TASK TO COMPLETE –
Please recast the rows below as a two-column CSV with columns instruction and click_point, one line per row holding its text and its answer, each in a single quoted field with line breaks turned into spaces. Begin at the line that has "964x468 pixels. How", stop after the line that has "[x=252, y=332]", and leave the pictures out.

THE DATA –

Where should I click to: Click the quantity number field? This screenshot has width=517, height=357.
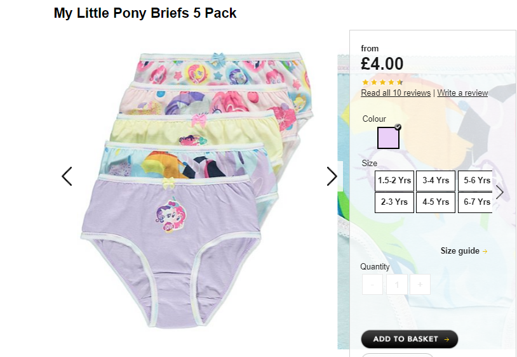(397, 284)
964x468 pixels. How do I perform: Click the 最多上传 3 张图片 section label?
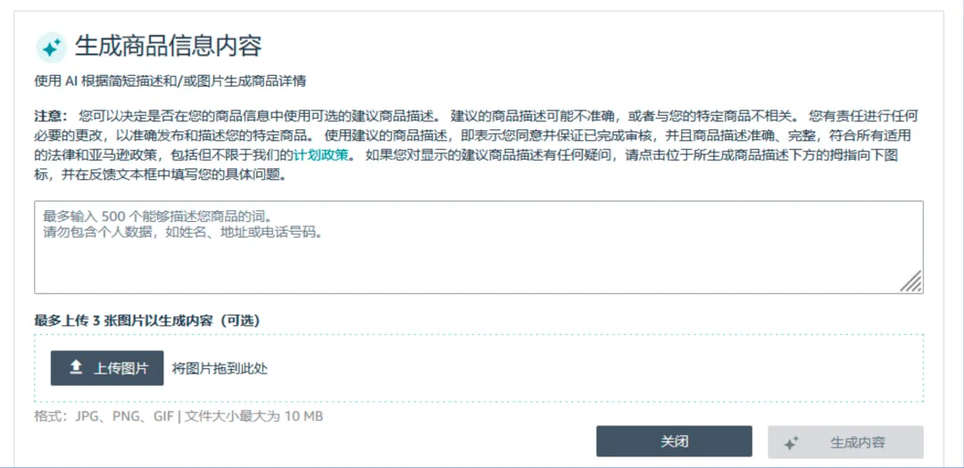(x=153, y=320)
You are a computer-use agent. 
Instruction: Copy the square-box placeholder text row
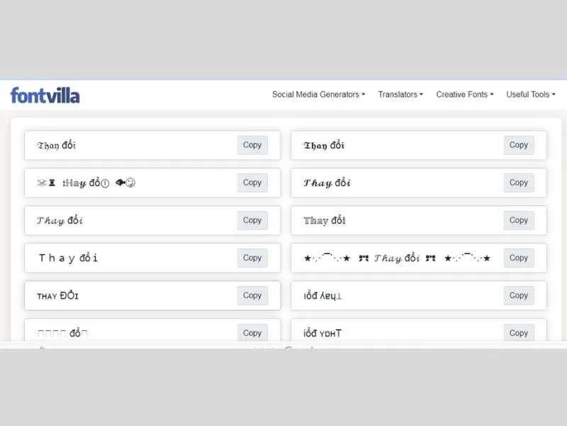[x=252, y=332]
...
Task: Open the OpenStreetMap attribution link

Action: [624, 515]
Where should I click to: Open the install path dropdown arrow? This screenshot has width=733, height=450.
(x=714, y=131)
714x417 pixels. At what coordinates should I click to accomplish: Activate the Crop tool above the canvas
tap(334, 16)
* * *
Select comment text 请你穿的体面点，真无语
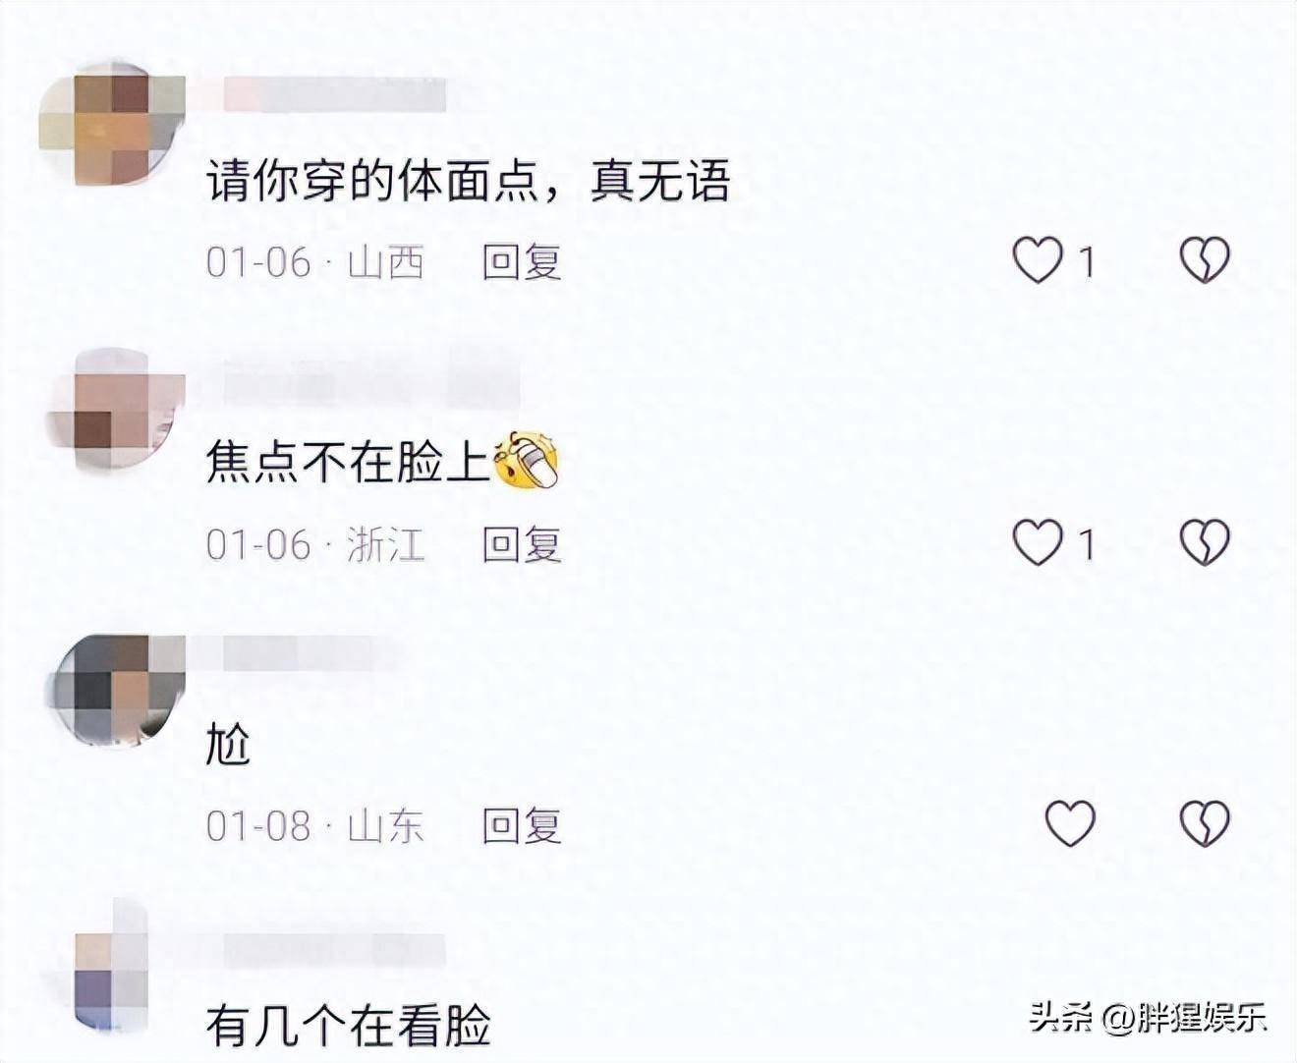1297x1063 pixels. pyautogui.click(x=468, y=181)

WRITTEN SOLUTION –
instruction,click_point
"964x468 pixels. How do I perform: Click the 最多上传 3 张图片 section label?","(x=153, y=320)"
"You are a computer-use agent. Instruction: Copy the square-box placeholder text row","[x=252, y=332]"